Pointing records for text and elements:
** Begin **

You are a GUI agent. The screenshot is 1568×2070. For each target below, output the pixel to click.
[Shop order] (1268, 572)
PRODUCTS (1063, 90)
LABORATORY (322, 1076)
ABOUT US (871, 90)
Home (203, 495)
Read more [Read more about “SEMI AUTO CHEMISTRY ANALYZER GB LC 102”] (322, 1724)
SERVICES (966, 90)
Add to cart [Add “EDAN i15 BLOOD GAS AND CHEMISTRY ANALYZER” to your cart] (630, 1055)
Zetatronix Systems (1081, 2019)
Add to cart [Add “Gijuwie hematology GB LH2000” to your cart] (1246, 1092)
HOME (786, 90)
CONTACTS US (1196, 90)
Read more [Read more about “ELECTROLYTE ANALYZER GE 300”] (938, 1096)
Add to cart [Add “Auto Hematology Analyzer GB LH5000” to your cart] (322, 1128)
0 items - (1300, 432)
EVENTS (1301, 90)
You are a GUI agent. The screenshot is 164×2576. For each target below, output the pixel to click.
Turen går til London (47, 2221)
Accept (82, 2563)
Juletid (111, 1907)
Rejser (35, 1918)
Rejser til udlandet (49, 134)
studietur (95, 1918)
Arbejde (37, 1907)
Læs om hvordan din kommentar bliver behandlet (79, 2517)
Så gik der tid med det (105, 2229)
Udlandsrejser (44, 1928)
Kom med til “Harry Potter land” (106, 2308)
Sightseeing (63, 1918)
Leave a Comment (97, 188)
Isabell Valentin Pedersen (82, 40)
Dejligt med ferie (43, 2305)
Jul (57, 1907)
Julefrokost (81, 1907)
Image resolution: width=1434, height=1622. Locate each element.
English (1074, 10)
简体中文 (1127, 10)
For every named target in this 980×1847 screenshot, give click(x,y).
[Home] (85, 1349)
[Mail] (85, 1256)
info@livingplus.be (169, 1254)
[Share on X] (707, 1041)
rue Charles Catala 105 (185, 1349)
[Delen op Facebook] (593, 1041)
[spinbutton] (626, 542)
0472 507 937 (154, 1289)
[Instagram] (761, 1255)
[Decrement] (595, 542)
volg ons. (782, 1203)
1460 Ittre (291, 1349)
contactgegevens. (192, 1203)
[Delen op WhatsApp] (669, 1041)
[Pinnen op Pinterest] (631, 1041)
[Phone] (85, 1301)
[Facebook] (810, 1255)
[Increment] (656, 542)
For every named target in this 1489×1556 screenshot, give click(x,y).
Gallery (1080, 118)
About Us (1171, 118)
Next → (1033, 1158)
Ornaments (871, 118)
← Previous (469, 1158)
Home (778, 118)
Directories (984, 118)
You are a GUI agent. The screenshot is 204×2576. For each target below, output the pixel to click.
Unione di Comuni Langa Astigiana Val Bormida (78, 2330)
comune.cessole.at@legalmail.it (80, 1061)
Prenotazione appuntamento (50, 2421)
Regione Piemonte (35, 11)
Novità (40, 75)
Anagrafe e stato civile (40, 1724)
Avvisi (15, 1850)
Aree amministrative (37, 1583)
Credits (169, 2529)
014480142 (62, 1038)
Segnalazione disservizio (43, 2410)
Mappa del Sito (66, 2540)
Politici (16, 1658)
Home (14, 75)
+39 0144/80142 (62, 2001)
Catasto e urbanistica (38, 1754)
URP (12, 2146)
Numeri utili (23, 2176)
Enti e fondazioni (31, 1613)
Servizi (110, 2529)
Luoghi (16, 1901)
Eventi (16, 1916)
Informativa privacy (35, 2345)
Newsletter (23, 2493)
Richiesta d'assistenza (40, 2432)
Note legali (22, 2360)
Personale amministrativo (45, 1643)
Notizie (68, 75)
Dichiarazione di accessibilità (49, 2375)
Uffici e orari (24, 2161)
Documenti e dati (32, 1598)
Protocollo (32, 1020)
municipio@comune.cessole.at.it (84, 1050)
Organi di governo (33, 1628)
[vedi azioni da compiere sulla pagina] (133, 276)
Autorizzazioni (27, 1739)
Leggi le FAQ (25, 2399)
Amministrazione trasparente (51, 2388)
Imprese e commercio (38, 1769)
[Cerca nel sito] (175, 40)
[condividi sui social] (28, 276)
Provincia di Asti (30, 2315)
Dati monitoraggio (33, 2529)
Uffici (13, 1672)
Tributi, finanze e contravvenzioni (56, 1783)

** End **

* **Do this**: Format the material from the line with "Luoghi (16, 1901)" up to and including the line with "Organi di governo (33, 1628)" as a CSV with the header row text,answer. Give one row per line, put each value in its own quoted field, and replace any line breaks with spaces.

* **Expected answer**:
text,answer
"Luoghi","(16, 1901)"
"Eventi","(16, 1916)"
"Informativa privacy","(35, 2345)"
"Newsletter","(23, 2493)"
"Richiesta d'assistenza","(40, 2432)"
"Note legali","(22, 2360)"
"Personale amministrativo","(45, 1643)"
"Notizie","(68, 75)"
"Dichiarazione di accessibilità","(49, 2375)"
"Uffici e orari","(24, 2161)"
"Documenti e dati","(32, 1598)"
"Protocollo","(32, 1020)"
"municipio@comune.cessole.at.it","(84, 1050)"
"Organi di governo","(33, 1628)"